Adventure movies is the number 1 genre for earning the money. "Avatar" still stands in the first place since 2009, with its 2.8 billion US dollars in box office, is the world's highest-grossing film of all time. 72.7% of the numbers come from foreign gross and 27.3% is domestic gross. The rights are owned by "Fox Filmed Entertainment" and it was directed by James Cameron. It cost 237 million dollars to make the movie and it took 10 years to make. The movie won 88 awards and 3 of them were Academy Awards that included Best Achievement in Cinematography, Best Achievement in Visual Effects and Best Achievement in Art Direction.

It is "Star Wars: The Force Awakens"  standing in the second, the same genre. The movie is the highest-grossing movie in the saga, created by George Lucas and directed by J. J. Abrams. The Force Awakens is the 7th episode out of 9 since 1977 and the first of the last trilogy since 2015. The film series is currently owned by "LucasFilm, Ltd." and "The Walt Disney Company". The movie won 62 awards (5 Academy Awards). The cost of making it 253 million dollars. The gross was about 2 billion dollars worldwide: 45.3% was domestic and 53.7% was international.

Talking about Academy Awards in adventure genre, British-American The Lord of the Rings (film series) were created by J. R. R. Tolkien.
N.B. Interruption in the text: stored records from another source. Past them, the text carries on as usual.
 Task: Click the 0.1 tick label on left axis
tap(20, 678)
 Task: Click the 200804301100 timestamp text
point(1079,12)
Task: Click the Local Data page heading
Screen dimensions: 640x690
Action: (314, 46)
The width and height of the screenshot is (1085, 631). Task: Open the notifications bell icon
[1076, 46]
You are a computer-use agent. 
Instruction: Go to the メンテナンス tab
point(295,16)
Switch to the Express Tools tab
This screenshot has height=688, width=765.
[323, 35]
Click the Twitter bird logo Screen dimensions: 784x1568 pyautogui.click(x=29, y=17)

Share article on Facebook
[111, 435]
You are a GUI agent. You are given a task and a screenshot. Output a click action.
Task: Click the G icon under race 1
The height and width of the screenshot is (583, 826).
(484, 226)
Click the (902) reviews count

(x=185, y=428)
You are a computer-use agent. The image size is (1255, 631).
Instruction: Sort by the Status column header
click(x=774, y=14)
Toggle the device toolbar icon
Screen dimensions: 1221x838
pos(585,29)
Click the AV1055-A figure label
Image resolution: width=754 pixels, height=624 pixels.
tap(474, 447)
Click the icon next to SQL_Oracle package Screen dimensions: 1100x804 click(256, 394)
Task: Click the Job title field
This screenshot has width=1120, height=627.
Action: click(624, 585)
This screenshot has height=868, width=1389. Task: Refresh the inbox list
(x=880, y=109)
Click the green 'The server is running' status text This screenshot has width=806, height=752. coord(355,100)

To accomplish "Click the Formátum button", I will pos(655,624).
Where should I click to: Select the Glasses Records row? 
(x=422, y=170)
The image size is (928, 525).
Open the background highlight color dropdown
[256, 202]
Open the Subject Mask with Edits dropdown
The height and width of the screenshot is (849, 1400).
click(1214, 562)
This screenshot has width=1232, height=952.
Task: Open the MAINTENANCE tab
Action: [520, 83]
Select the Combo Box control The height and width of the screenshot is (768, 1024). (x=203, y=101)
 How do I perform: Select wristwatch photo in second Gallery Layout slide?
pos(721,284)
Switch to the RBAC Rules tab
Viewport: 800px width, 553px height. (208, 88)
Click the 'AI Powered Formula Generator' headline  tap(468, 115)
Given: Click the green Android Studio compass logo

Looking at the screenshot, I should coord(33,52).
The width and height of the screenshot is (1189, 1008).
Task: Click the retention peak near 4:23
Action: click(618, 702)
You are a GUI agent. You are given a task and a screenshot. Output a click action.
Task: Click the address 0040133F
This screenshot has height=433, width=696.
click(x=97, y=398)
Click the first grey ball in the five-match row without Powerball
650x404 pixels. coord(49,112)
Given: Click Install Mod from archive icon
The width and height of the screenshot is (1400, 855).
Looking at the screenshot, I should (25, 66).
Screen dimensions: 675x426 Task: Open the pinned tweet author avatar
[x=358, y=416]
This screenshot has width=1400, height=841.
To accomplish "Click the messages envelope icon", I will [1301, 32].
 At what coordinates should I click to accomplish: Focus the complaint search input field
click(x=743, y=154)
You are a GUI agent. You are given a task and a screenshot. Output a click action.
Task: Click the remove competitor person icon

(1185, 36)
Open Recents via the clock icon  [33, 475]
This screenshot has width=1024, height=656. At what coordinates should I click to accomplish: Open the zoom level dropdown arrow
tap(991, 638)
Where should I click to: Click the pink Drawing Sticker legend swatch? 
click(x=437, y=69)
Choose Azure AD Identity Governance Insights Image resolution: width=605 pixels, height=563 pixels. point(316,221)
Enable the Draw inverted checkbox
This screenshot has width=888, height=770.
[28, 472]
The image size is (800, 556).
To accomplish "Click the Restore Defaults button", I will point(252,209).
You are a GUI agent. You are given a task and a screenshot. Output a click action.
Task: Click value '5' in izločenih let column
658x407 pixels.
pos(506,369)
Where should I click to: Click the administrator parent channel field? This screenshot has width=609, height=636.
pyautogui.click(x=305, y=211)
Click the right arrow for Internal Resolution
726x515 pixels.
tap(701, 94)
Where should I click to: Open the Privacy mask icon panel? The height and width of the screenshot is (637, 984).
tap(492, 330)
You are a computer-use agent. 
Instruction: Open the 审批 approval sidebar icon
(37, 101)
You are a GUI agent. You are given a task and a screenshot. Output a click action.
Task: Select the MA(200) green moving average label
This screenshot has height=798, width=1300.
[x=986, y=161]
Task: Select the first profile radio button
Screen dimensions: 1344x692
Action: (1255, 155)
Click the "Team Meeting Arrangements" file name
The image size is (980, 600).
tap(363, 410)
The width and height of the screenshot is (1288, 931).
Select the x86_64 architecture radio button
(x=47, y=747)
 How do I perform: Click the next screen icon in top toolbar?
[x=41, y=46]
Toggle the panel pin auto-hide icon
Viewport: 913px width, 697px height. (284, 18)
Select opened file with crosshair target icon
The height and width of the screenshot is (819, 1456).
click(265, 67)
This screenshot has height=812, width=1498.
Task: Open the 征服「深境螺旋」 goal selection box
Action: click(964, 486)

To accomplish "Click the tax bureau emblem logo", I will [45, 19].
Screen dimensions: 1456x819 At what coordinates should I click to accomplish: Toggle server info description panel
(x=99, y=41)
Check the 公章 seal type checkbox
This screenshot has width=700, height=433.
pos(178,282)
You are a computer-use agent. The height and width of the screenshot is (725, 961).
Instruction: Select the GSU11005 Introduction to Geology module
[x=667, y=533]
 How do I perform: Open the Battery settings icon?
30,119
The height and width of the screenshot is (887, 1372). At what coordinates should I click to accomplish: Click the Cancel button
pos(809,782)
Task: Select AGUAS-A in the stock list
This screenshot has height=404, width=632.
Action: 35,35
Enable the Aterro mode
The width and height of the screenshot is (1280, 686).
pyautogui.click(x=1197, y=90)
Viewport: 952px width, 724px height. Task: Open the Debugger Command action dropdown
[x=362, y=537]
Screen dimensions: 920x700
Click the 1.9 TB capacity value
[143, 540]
It received 17 Oscars in total: 4 for "The Lord of the Rings: The Fellowship of the Ring", 2 for "The Lord of the Rings: The Two Towers" and 11 for "The Lord of the Rings: The Return of the King". The whole series` cost was 281 million dollars, and the box office numbers were about 2.9 billion dollars.

J. K. Rowling`s British-American Wizarding World movies are considered the 3rd highest earning series with 8.537 billion dollars (The Highest-grossing movie: "Harry Potter and the Deathly Hallows – Part 2"), but it never won an Academy Award. Animated feature films has played an important role for the grossing of Hollywood movies, as 7 of them has surpassed 1 billion dollars worldwide. The most successful of all is Frozen (2013 film) by The Walt Disney Company, with 1.272 billion dollars worldwide gross and 2 Academy Awards (Best Animated Feature Film of the Year, Best Achievement in Music Written for Motion Pictures, Original Song).

The other genres 
Action movies is the second most famous genre in North America in current century. Marvel Cinematic Universe has an important place in it. Totally 18 movies has been made, starting from Iron Man (2008 film) to Ant-Man and the Wasp, and the box office total is 17.527 billion dollars so far. The highest-grossing movie of this universe in Avengers: Infinity War, which is the 3rd movie in the series. The movie has more international gross, 1.368 billion dollars, and the remaining 6.788 comes from domestic viewers. It is expected that the sequel Avengers: Endgame will surpass that success, that will release on May 3, 2019.

Comedy is the 4th top grossing genre of current century. In this genre, The Hangover Part II is considered as the highest grossing comedy movie of 21st century. The Production Budget for the movie was 80 million dollars, and the worldwide box office numbers were 5.865 million dollars. The following genre is thriller. Inception by the director Christopher Nolan is the most successful Hollywood movie both in the worldwide box numbers (8.324 million dollars) and in number of Academy Awards (Best Achievement in Cinematography, Best Achievement in Sound Mixing, Best Achievement in Sound Editing and Best Achievement in Visual Effects).

Overall, 36 films have passed 1 billion dollars in the world, and 32 of them have been made in 21st century by cinema of United States. Wizarding World (Warner Bros. Pictures) and Middle-earth films (New Line Cinema and Warner Bros. Pictures) are considered as British-American.